彼女が営業マンの提案を受け入れることは、絶対にないだろう。
では、生粋の京都人以外は洛中で通用しないのか。そんなことはない。逆に言えば、京都流のコミュニケーションを身に付けることで、他県出身者と比べて、圧倒的に優位に立つこともできるのである。
本記事では、京都生まれの洛中育ち、老舗扇子屋を切り盛りする大西里枝さんが京都流のコミュニケーション術を伝授する。
へりくだり、キーパーソン……
京都人のお断り文句は多種多様
初めまして、大西里枝と申します。京都人は本音と建前を使い分ける、いわゆる「いけずの使い手」として知られています。「京都でこんな意地悪ないけずを言われた!」というツイートが定期的にバズっているのもその証拠でしょう。
しかし、本来のいけずとは、お互いが嫌な思いをしないように意思を表現する京都人特有のコミュニケーション術です。
お断りを伝える場面こそ、京都人が本領を発揮するもの。「せっかくお勧めしてくれはったのにお断りするのは心苦しいんどすけど、遠慮させていただきます」。そんな気持ちを込めてお断りしているのですが、これがなかなか京都以外の人には伝わりにくい。京都市民を代表しておわびしたいのですが、決して悪気があるわけではないのです。ほんとに。

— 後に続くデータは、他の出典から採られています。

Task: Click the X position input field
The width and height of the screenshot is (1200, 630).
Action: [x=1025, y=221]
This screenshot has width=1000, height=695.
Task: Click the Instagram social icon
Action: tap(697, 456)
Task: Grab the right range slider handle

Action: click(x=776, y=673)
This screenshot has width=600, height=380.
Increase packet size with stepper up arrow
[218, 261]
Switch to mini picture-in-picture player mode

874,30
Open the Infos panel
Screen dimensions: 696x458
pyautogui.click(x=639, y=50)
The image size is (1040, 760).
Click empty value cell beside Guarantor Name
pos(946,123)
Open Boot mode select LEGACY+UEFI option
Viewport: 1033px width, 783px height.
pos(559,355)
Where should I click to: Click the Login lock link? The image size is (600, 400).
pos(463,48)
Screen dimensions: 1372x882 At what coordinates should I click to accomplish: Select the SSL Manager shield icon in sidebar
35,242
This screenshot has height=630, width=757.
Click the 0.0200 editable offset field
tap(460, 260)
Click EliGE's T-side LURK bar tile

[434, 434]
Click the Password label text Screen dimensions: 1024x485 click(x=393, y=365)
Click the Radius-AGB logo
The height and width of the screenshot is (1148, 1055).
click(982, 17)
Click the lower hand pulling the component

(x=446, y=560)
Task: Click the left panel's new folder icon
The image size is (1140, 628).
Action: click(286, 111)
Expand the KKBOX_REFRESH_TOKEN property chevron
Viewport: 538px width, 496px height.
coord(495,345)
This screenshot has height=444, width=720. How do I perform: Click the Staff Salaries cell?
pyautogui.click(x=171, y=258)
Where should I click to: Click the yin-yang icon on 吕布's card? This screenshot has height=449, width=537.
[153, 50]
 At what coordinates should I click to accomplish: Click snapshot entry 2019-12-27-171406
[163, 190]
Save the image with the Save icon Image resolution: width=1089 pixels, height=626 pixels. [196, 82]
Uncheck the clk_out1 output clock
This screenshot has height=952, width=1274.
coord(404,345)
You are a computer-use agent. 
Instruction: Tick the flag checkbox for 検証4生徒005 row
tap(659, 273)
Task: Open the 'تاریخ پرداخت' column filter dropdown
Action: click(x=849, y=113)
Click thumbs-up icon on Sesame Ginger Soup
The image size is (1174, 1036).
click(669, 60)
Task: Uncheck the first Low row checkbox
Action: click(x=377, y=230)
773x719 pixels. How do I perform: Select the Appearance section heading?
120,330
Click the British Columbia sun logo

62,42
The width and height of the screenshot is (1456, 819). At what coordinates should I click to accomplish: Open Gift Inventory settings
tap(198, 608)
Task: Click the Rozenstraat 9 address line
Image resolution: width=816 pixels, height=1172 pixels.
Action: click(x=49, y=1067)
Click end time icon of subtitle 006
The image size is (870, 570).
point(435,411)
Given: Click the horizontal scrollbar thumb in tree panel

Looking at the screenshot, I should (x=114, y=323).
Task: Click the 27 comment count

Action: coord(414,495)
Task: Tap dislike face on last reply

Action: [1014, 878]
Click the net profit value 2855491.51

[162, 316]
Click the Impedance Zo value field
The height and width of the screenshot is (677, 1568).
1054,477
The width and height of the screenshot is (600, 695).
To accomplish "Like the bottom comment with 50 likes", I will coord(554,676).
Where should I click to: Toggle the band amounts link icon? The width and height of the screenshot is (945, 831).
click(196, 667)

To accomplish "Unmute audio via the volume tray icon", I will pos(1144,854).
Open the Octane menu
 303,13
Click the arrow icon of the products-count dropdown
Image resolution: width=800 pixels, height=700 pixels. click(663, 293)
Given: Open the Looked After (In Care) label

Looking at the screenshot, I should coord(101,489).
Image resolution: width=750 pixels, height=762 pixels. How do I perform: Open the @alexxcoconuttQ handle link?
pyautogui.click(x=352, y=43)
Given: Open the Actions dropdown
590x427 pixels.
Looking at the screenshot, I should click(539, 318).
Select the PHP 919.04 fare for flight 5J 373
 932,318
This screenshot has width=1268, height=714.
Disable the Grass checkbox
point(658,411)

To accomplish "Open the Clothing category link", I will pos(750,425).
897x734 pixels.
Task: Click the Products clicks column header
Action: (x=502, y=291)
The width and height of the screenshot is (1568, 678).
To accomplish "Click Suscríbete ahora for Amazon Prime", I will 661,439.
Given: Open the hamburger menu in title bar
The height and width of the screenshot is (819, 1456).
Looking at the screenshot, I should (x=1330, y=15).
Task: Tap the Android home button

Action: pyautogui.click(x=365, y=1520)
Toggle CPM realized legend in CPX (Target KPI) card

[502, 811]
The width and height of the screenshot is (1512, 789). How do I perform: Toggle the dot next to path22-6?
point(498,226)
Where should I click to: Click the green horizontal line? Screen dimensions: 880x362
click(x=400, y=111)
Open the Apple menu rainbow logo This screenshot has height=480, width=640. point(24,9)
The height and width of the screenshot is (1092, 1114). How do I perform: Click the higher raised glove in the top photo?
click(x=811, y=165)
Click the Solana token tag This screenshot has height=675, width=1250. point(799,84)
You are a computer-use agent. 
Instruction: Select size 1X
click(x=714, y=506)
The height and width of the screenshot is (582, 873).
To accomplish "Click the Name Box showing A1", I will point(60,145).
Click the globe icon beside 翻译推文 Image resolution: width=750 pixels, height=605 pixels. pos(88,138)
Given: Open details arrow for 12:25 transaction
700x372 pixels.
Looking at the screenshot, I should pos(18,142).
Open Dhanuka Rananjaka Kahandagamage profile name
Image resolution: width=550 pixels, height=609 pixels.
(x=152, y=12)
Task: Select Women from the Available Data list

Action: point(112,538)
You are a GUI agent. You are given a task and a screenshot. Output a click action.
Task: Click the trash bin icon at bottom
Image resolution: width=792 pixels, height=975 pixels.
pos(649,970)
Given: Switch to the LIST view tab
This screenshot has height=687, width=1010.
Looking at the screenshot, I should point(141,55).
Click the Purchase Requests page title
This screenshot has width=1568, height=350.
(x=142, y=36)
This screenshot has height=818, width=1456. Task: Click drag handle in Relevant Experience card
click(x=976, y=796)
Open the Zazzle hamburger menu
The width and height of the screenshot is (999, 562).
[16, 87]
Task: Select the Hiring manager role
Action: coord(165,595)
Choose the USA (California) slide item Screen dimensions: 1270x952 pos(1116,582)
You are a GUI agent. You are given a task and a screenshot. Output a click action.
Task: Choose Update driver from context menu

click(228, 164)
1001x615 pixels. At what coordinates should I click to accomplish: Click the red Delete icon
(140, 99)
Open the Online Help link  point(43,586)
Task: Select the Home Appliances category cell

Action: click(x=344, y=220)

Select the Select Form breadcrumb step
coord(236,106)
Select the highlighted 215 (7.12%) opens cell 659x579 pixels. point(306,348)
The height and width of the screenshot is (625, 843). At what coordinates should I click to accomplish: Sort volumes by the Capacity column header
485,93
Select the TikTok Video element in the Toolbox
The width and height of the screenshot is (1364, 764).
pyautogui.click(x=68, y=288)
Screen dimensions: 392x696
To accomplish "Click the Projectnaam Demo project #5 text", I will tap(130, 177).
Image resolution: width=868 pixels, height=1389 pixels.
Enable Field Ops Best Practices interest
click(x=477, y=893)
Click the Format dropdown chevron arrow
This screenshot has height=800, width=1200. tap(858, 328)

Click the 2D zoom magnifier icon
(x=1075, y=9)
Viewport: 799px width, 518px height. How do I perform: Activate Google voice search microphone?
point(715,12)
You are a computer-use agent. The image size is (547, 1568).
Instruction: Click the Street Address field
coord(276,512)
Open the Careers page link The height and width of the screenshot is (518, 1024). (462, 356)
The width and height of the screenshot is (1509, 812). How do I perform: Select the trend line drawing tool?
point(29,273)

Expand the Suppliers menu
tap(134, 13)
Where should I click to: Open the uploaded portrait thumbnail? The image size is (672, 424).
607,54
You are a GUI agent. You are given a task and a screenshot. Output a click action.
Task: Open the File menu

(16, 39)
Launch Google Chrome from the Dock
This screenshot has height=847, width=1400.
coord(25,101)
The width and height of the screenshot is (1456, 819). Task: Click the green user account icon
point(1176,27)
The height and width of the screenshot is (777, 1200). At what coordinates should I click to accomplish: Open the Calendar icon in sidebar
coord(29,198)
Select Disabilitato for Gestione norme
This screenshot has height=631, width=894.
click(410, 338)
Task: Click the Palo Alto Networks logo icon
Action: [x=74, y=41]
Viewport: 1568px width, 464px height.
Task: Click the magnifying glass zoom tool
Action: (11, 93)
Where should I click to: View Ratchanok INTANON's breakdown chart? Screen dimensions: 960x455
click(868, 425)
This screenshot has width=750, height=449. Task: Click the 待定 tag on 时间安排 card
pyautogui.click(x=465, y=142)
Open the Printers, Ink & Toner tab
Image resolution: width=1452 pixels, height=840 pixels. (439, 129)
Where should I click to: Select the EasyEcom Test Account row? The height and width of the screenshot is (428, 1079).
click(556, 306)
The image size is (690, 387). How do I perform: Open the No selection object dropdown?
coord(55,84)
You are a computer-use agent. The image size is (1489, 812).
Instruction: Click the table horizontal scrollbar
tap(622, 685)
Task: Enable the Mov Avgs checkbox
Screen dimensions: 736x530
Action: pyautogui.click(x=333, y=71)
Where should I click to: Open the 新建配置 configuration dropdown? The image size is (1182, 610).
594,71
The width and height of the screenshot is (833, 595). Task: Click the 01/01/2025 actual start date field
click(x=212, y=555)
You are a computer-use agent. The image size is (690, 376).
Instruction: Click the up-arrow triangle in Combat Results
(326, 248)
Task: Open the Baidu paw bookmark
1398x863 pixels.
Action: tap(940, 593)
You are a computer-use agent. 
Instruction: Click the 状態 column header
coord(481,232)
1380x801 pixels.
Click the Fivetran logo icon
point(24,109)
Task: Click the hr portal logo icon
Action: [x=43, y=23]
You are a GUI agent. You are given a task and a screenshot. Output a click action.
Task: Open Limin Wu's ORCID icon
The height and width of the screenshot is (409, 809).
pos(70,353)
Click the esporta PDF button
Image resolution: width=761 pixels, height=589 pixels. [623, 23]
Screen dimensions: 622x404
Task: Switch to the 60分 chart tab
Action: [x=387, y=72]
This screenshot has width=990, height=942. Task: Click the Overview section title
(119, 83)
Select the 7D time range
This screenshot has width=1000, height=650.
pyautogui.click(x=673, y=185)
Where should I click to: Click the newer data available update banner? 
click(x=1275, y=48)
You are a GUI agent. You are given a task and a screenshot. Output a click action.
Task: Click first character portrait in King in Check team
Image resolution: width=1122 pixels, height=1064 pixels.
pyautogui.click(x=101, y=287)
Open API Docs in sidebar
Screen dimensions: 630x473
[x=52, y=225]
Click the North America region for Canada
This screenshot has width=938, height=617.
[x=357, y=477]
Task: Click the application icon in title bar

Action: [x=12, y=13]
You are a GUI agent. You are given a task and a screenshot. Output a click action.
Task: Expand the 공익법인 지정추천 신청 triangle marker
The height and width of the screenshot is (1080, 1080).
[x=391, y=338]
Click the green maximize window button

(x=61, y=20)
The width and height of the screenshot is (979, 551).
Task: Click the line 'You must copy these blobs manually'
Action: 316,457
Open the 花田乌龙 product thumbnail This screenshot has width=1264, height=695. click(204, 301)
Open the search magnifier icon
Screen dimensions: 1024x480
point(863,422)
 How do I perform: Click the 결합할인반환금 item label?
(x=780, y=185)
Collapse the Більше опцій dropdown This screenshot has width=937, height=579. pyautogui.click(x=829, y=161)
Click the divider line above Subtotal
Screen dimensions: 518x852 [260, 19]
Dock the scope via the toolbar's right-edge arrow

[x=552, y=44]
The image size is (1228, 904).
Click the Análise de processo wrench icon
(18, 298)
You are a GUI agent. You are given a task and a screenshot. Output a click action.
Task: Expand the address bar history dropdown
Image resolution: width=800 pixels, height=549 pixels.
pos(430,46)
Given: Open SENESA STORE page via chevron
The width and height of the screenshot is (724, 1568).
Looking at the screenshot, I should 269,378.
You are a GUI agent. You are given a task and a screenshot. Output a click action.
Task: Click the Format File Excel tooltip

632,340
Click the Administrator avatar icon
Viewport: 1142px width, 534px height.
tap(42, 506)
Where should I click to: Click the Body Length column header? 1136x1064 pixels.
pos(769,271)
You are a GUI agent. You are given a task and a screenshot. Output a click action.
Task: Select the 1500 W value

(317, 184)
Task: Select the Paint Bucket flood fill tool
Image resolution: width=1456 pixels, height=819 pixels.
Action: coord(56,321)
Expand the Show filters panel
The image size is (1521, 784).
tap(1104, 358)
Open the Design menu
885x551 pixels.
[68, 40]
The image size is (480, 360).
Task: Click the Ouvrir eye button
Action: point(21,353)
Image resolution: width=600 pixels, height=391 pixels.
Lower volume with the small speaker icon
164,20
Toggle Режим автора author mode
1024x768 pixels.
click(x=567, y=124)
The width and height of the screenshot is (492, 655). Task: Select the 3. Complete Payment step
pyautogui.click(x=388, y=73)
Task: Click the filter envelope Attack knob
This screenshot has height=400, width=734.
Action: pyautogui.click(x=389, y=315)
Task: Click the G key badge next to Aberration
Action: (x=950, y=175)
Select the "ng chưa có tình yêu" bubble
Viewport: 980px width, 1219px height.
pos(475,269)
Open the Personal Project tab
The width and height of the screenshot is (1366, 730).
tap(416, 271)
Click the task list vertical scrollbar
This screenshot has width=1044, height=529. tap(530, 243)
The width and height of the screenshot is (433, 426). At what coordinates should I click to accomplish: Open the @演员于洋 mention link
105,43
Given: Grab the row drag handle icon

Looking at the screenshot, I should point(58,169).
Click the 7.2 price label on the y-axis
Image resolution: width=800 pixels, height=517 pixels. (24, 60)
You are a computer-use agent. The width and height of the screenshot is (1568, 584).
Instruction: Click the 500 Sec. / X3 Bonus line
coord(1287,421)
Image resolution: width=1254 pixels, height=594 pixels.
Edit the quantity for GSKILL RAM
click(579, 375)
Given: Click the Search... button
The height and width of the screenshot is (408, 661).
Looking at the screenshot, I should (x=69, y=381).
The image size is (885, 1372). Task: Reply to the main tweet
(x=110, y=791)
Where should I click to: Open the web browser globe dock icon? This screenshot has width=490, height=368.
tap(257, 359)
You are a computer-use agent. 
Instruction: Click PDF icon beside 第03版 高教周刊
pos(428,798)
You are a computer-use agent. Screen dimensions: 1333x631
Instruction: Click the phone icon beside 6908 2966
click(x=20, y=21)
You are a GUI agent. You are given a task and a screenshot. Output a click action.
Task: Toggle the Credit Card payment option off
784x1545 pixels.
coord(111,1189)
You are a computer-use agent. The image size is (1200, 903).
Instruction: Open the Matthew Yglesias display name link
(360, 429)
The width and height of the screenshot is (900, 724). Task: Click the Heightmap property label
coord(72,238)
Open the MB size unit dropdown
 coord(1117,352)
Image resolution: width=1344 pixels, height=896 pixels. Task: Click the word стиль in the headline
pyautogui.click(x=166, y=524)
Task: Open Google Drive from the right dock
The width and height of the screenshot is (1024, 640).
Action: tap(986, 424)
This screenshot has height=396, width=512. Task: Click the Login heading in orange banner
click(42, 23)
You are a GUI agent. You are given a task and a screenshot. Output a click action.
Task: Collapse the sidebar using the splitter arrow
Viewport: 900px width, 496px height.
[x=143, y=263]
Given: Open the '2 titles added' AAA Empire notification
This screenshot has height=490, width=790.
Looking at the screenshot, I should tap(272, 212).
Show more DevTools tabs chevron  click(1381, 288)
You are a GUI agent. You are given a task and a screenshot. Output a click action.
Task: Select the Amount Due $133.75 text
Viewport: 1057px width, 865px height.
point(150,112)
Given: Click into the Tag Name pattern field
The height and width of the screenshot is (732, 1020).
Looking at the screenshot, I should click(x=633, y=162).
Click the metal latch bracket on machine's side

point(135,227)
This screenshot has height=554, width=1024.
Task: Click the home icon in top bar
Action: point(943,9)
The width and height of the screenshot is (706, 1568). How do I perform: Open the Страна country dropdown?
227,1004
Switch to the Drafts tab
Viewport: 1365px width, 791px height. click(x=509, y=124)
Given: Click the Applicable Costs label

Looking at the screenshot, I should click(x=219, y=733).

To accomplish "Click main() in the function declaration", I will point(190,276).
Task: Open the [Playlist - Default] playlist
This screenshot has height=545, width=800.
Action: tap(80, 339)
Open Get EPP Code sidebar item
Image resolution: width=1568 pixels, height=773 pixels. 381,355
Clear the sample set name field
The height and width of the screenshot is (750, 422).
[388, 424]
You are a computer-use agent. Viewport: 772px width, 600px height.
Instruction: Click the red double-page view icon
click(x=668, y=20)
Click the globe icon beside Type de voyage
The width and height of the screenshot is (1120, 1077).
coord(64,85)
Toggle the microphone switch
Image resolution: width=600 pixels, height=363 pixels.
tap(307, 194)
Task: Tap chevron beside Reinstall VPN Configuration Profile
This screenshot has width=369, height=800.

まずは、営業マンに対してのお断りパターンをご解説します。京都で営業職に就かれる会社員の方も、うまく営業を断りたい皆さんも、どうぞよしなにお使いください。
(1)へりくだり系お断り
「うちなんかにはもったいないですし」「私にはよう分からしませんさかいに」、こんなふうに言われると、もう一押しだと思ってしまうかもしれません。でも、これは京都人が発する明確なお断り文句。自分の価値を自ら下げにいくスタイルのお断り、これが「へりくだり系お断り」です。
「いえいえ、そんなことはございません!ご納得いただけるまでご説明しますから大丈夫です」と返してしまいそうですが、どこまで懇切丁寧に説明しても意味はありません。すっと引き下がって、さっさとほかの訪問先へ営業に行きましょう。